[SEL] Linseed oil question.
Jerry Evans
jerrye at databak.co.za
Thu Aug 19 12:19:29 PDT 2010
At 06:00 PM 19/08/2010, you wrote:
>Message: 10
>Date: Thu, 19 Aug 2010 05:23:26 -0400
>From: Dave Merchant <kosh at ncweb.com>
>Subject: Re: [SEL] Linseed oil question.
>To: The SEL email discussion list <sel at lists.stationary-engine.com>
>Message-ID: <5.2.0.9.0.20100819052143.03d8a270 at ncweb.com>
>Content-Type: text/plain; charset="us-ascii"; format=flowed
>
>Sorry to break it to you, but it looks great!
>
>The oil brings out the details that would be hidden by either the original
>rust or paint.
>
>Dave Merchant
Hi Dave, Elden and others who replied,
Thanks for your positive comments - I've got it standing in the
sun near my office door and it grows on me each day so I'm not totally
unhappy :-)
One thing that I forgot to mention in my original post was my
reason for using the black stove polish. When I got this engine it's
flywheels were missing (probably went to the scrappie) and being the only
one known to exist in South Africa at the time (another has since surfaced)
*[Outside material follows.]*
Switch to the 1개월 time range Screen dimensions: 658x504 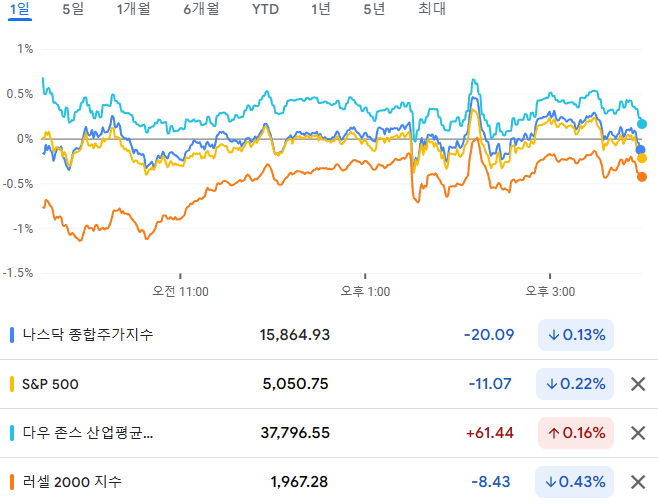(x=133, y=9)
I knew that I stood no chance of finding another set of original flywheels
so I fitted the Lister flywheels (they look better than the originals
anyway). The engine had no paint left on it but the flywheels still had a
lot of green as well as some grey primer showing (I don't think that Lister
ever used grey primer) and the stove polish was an attempt at getting the
engine to look the same all over (which it now does).
All for now, thanks again for the replies.
Keep the revs up (or down)
Jerry Evans
Near Johannesburg in Sunny South Africa.